O presidente da OAB Paraná, José Augusto Araújo de Noronha, participou nesta segunda-feira (28), no edifício-sede do Conselho Federal da OAB, da homenagem da entidade ao Dia Internacional da Mulher, cerimônia que oficializou também a proclamação de 2016 como o Ano da Mulher Advogada.

“Termos aqui hoje todas as legítimas representantes da advocacia brasileira é motivo de orgulho e honra. Cada vez mais precisamos afirmar e reafirmar a inclusão definitiva das mulheres nas instâncias deliberativas da nossa Ordem. Por isso, proclama-se o ano de 2016 como o ano da mulher advogada, com total protagonismo feminino”, apontou o  presidente nacional da OAB, Claudio Lamachia, ao abrir os trabalhos da sessão especial.

Na ocasião, Lamachia deu posse formal às integrantes da Comissão Nacional da Mulher Advogada, que já haviam sido designadas no dia 8 de março: Eduarda Mourão (presidente), Helena Delamonica (vice-presidente) e Florany Mota (secretária-geral), que, no ato, representaram as demais integrantes do grupo.

Plano de valorização

Em seguida, a presidente da Comissão proferiu palestra acerca dos desafios e perspectivas do Plano Nacional de Valorização da Mulher Advogada. “Esta é uma pauta permanente. A nós mulheres cabe a missão de construir uma OAB e uma sociedade cada vez mais plurais, com maior participação feminina. Isso não pode ficar somente no discurso”, apontou.

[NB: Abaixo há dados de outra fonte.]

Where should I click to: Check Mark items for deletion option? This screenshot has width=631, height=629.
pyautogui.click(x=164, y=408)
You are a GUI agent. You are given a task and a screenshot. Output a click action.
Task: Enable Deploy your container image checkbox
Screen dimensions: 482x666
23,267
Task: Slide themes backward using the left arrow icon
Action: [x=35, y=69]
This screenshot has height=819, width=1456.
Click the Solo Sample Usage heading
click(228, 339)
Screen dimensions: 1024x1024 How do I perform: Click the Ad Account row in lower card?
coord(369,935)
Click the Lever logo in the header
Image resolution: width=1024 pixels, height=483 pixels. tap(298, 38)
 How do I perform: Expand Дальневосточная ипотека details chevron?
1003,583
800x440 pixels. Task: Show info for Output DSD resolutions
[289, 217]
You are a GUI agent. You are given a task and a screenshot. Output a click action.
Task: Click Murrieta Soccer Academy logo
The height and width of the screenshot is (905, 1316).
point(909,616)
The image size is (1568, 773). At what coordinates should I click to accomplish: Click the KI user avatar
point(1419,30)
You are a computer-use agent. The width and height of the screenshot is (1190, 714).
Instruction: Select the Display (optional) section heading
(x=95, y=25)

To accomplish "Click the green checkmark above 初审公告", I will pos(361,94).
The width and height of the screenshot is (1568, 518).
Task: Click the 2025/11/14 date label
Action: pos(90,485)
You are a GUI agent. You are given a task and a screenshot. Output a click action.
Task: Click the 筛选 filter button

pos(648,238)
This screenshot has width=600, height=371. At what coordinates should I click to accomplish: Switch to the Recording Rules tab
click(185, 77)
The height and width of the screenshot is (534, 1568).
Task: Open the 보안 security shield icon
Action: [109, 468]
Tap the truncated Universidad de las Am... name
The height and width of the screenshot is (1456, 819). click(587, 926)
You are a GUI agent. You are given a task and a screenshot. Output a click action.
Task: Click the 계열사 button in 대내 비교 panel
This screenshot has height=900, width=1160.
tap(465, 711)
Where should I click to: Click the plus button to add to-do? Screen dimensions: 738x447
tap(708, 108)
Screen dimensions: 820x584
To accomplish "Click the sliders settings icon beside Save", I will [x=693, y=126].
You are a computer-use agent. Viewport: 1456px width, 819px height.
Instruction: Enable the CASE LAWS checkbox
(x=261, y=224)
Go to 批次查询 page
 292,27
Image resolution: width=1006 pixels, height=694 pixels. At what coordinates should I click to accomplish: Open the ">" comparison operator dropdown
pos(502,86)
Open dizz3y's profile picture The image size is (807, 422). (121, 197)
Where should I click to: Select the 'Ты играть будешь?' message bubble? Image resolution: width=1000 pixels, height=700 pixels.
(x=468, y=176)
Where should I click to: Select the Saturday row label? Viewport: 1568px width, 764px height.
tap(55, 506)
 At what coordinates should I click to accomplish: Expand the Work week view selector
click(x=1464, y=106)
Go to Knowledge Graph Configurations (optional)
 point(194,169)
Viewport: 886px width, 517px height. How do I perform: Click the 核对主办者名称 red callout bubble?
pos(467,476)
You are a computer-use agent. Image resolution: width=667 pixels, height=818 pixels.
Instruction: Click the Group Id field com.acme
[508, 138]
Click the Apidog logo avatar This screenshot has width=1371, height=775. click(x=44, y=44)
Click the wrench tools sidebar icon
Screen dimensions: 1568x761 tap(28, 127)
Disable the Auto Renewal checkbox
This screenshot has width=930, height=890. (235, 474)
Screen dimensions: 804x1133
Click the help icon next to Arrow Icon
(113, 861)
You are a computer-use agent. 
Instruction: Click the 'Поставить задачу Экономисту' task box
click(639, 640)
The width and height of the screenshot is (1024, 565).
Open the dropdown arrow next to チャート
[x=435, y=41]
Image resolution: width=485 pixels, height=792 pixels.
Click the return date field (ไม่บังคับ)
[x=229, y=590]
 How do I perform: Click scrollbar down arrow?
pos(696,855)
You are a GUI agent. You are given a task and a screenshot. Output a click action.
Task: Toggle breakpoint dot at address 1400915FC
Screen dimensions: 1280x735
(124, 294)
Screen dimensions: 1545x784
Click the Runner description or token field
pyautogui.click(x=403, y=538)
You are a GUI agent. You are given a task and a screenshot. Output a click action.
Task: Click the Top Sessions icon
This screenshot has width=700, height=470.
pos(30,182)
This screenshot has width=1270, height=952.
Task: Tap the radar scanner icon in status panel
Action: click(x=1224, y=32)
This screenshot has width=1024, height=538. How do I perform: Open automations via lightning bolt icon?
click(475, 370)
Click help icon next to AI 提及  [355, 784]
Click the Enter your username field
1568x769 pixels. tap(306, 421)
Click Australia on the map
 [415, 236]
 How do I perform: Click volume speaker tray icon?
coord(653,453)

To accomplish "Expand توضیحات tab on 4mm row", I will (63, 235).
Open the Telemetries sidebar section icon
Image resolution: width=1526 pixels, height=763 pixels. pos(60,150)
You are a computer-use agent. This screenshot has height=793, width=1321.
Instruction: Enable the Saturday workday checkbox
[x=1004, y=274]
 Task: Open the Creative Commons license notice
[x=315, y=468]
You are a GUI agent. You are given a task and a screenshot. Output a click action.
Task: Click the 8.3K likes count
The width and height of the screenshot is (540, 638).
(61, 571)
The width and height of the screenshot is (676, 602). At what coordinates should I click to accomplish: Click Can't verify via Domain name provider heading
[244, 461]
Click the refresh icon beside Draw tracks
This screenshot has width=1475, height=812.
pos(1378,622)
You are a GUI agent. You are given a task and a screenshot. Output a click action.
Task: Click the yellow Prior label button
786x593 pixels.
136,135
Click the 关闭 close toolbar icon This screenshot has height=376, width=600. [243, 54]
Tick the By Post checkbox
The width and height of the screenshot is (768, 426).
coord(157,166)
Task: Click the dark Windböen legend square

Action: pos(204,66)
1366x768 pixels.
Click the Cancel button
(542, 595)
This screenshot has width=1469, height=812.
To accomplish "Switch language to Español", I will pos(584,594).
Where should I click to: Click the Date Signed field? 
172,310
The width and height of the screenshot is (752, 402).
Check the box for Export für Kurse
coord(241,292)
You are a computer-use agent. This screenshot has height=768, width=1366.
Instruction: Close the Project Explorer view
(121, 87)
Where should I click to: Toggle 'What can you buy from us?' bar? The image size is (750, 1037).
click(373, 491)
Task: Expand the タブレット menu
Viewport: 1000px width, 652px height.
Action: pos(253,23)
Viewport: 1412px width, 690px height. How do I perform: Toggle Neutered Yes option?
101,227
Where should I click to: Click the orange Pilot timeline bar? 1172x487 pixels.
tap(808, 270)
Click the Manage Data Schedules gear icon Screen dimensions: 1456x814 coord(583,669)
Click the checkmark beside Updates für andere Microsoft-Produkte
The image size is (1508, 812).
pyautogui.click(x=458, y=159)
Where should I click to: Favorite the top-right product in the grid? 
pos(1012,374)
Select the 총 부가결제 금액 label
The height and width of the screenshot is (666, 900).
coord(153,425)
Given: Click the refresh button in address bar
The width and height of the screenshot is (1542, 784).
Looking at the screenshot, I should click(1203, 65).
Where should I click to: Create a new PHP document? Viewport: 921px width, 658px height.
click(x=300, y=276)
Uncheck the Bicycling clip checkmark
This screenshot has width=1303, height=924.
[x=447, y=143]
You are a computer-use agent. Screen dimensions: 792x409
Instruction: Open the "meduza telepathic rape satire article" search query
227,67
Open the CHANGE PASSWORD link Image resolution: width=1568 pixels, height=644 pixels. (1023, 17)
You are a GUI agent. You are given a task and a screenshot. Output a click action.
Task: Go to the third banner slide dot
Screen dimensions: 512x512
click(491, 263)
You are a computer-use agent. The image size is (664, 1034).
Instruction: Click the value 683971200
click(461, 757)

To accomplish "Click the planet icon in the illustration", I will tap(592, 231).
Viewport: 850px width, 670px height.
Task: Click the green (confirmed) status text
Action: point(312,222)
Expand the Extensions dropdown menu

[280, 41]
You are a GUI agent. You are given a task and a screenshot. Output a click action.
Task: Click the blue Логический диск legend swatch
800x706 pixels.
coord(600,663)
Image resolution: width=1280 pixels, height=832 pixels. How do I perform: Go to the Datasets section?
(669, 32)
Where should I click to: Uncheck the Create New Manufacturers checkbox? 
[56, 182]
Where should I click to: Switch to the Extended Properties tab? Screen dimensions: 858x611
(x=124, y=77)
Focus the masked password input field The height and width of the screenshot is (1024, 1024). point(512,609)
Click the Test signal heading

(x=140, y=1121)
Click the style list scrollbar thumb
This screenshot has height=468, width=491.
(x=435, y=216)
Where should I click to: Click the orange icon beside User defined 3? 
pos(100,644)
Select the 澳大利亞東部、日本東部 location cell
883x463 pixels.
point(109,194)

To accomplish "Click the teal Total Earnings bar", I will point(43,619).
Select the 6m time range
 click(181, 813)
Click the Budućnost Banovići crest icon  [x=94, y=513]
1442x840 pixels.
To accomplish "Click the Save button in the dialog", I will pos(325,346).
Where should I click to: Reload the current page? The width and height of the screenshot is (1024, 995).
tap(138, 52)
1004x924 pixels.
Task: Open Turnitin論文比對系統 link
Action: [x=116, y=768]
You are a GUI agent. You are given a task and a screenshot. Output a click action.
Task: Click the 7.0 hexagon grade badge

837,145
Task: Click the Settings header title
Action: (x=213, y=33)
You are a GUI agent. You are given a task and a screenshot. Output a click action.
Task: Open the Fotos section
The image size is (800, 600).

Eduarda Mourão disse ainda que a inclusão das mulheres deve se dar em todas as áreas jurídicas. “Normalmente o magistério do Direito, segundo pesquisas, tem participação maior das mulheres. Mas no âmbito da educação da OAB, mais precisamente nas Escolas Superiores da Advocacia, os números mostram o contrário. As estatísticas revelam resultados conquistados, mas nos mostram onde devemos melhorar”, exemplificou.

Ela lembrou que das 81 cadeiras titulares do Conselho Federal da OAB, há atualmente 9 conselheiras, número mais de duas vezes maior do que as 4 da última gestão. “É nossa obrigação trazer mais mulheres, mudar a realidade e fazer história”.

Por fim, Eduarda lembrou as emblemáticas situações de afronta e desrespeito sofridas recentemente por advogadas no Tocantins (Iara Maria Alencar) e no Distrito Federal (Alessandra Pereira dos Santos, que estava gestante). “Às mais de 400 mil advogadas brasileiras, eu afirmo: iremos fazer de 2016 um marco que dignificará nosso gênero dentro de nossa classe. Assim queremos e assim faremos”, concluiu.